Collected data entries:
* * * * * * * * *

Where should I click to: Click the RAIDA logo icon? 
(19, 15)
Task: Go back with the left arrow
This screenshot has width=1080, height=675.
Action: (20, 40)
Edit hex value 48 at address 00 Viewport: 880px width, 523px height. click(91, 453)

* * * * * * * * *

◆ **What is being asked**: Write out, exactly as they appear, the lines from the one containing "Task: Go back with the left arrow" through the last line of the records above, both included, and nothing more.

◆ **Answer space**:
Task: Go back with the left arrow
This screenshot has width=1080, height=675.
Action: (20, 40)
Edit hex value 48 at address 00 Viewport: 880px width, 523px height. click(91, 453)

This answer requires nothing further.